If you inherit gold, you are not subject to any tax unless you decide to sell it. However, exceeding the prescribed limits requires documentation such as a will or receipts proving the gold was legally acquired. Failing to provide these documents might lead to seizure or fines during a tax audit, especially if the amount is significantly higher than the permissible limit.

Tax Implications of Selling Gold

While merely keeping gold at home doesn't require you to pay taxes, selling it triggers specific tax liabilities. The most important aspect to consider here is Long-Term Capital Gains (LTCG), which applies to profits earned from selling gold.

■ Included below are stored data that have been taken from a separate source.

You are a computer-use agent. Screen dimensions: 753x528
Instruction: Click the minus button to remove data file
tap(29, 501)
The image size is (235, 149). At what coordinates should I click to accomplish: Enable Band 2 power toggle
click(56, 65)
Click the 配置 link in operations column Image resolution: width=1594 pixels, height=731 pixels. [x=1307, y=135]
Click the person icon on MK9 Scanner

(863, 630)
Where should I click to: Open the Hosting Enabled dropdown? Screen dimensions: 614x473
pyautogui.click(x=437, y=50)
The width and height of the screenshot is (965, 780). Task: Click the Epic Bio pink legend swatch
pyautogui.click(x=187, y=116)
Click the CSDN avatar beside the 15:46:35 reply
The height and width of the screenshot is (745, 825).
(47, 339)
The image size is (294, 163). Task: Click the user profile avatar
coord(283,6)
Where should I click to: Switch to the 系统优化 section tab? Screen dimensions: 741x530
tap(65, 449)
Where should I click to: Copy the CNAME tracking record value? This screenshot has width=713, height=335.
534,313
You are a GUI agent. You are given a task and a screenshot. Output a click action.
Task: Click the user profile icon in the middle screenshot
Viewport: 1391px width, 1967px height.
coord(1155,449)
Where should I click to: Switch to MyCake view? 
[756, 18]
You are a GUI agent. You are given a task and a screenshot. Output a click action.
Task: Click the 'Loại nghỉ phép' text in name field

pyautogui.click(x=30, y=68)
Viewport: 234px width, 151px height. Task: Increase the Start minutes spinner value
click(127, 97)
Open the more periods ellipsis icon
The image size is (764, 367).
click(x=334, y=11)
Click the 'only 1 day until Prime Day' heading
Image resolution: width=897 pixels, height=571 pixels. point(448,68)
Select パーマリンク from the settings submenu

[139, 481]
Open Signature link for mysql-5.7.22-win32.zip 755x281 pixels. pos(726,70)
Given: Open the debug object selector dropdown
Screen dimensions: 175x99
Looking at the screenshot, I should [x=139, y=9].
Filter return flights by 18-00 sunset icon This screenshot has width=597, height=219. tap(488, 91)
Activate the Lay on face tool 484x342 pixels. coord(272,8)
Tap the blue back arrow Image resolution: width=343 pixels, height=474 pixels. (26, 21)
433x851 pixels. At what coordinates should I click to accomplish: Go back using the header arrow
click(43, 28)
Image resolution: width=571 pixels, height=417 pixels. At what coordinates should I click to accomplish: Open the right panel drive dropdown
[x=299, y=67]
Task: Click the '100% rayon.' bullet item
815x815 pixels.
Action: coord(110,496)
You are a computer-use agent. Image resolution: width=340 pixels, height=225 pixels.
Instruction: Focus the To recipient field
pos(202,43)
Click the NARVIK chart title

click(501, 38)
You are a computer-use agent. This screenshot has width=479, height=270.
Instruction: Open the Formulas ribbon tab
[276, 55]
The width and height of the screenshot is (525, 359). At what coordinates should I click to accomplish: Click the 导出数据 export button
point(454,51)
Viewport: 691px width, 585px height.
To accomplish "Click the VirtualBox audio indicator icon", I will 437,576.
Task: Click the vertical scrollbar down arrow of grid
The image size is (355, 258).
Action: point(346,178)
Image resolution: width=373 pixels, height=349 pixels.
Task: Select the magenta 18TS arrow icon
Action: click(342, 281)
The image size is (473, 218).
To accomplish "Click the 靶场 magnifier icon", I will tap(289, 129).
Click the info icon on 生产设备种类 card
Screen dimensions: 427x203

If you sell gold after holding it for three years or more, the profit from the sale will be subject to LTCG tax at 20%, with indexation benefits that adjust the purchase price of the gold to account for inflation.

If you sell gold within three years of acquiring it, the profit is added to your income and taxed according to your individual income tax slab. This short-term capital gain treatment results in higher taxes for those in higher tax brackets.

For example, if you sell gold that you've held for only two years, the profit earned will be included in your total income, and you will be taxed based on your slab. However, if you sell after three years, you benefit from indexation, reducing the amount of tax payable.

Sovereign Gold Bonds (SGBs) and Taxation

Sovereign Gold Bonds (SGBs) are a popular alternative to physical gold. They offer the benefit of investing in gold without the risk and hassle of storing physical assets. However, even these bonds are subject to taxes based on how long you hold them.

If SGBs are sold within three years: The profit earned is added to your income, and you will be taxed according to your individual tax slab.
If SGBs are sold after three years but before maturity: The profit is subject to LTCG tax at 20% with indexation or 10% without indexation, depending on which method yields a lower tax.
If you hold the bonds until maturity: There is no tax on the profits, making SGBs a highly attractive investment option for long-term gold investors.

Gold, as an investment, continues to hold immense appeal in India, both as a security asset and as a cultural necessity. However, the government's rules around gold storage and sale are important to adhere to. As long as you follow the prescribed limits, keep valid documentation, and are aware of the tax implications, you can enjoy the benefits of owning gold without any legal concerns.